In our first article, you were able to read what the AVG says about customer privacy. In this article, we zoom in on the potentially traceable data your organization has and how to identify it.
Inventory the types of data you maintain
There are several types of personal data available within your company:
- Regular personal data, such as name, address, place of residence, zip code, date of birth, gender, customer number and the like.
- Special personal data, such as health data, etc.
- Sensitive personal data, such as bank account numbers, etc.
To minimize risks, we distinguish between personal data that enable identification of a person and personal data that can be analyzed independently of a person (e.g., as a process):
In addition to the examples in the table above, organizations may have personal data because customers use so-called open text fields. For example, people often leave their contact information in a comment box because they can’t find the contact form. The type of information that can occur in an open field determines the approach needed to ensure privacy. In doing so, the information value of an open field for analysis or reporting is not necessarily lost. So it is important for organizations to be extremely careful with this information.
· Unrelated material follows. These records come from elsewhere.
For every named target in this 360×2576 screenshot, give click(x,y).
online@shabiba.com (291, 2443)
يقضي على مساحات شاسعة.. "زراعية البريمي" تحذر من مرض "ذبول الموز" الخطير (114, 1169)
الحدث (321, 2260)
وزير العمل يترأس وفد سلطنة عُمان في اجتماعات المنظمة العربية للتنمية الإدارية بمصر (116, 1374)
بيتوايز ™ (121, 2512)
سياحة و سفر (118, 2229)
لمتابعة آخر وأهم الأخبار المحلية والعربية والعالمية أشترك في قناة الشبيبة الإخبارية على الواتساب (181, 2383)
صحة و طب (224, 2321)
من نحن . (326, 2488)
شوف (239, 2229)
A distinction is also made between directly and indirectly identifying data. This distinction is not explicitly described in the AVG, but it is made with the approval of the CBP in the “Code of Conduct on the Use of Personal Data in Scientific Research. Directly identifying data include BSNs that uniquely identify a person. Indirectly identifying data are zip codes or dates of birth.
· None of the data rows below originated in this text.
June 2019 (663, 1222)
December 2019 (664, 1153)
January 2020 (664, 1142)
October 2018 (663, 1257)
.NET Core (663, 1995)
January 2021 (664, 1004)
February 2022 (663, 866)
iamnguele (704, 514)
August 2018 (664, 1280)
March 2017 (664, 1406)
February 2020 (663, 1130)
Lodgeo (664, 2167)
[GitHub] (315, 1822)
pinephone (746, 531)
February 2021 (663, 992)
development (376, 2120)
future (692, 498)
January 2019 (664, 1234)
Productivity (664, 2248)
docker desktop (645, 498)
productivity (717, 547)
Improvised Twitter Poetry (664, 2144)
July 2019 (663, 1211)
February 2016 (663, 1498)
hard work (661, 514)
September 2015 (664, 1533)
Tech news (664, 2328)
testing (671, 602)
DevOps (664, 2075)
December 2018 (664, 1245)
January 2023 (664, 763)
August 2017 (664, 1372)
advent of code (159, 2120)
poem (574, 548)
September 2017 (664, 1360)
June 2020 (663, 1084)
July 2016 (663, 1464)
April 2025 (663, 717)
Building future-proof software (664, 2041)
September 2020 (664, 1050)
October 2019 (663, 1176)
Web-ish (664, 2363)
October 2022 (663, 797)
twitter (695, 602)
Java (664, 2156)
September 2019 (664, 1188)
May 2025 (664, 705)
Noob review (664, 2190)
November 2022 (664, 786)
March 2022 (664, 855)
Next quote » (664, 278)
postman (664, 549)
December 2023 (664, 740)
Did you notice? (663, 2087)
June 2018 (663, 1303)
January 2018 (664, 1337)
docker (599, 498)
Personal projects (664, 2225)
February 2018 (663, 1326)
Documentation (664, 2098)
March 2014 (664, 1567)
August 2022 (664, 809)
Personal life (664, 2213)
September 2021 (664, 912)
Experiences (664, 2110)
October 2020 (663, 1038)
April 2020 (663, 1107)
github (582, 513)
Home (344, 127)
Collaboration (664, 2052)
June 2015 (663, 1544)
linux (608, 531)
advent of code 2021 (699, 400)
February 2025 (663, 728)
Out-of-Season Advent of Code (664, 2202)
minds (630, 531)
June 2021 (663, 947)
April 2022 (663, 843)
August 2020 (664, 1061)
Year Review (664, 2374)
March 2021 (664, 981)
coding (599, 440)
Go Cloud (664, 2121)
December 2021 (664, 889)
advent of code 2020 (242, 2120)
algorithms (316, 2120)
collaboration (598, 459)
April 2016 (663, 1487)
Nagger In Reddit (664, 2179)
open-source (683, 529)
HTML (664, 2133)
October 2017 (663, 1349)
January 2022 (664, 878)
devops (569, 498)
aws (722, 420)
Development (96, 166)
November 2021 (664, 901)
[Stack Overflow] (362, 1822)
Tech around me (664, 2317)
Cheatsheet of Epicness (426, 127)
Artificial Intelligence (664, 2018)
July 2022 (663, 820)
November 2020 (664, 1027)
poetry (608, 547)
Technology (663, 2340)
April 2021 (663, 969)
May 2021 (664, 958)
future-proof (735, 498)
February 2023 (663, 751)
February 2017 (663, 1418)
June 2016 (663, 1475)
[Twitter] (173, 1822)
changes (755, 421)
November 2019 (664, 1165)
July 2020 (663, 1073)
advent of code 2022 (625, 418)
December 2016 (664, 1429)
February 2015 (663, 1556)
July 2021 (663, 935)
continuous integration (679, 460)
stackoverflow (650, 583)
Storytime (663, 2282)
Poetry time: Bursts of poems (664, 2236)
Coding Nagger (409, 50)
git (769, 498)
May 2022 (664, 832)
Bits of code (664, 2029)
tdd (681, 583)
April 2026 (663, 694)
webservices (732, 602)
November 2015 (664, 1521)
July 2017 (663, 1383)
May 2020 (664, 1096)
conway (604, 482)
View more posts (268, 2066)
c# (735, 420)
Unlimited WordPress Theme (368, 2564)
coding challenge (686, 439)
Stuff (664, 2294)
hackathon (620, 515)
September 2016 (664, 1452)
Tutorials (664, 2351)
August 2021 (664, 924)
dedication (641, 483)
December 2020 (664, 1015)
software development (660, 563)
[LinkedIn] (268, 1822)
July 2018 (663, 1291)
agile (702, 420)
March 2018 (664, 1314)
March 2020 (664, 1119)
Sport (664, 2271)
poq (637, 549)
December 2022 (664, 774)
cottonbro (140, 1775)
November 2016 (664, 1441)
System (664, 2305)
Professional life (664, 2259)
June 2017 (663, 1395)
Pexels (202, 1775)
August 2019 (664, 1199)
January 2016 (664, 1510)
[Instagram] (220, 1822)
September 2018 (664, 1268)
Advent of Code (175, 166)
Note: When you combine data, it’s almost always obvious who it is. Research indicates that a combination of three or four indirectly identifying data stored in aggregate form (such as zip code, age, gender, etc.) can lead to an identification of a (natural) person.
Discover privacy-sensitive data? For example, work with regular expressions
Regular expressions (RegEx) are available within most programming languages and help identify sensitive data. These might include e-mail addresses, dates, BSNs or credit card information. If your organization does not have sufficient tools and/or expertise in data management (such as data dictionaries), regular expressions can assist in defining personal data.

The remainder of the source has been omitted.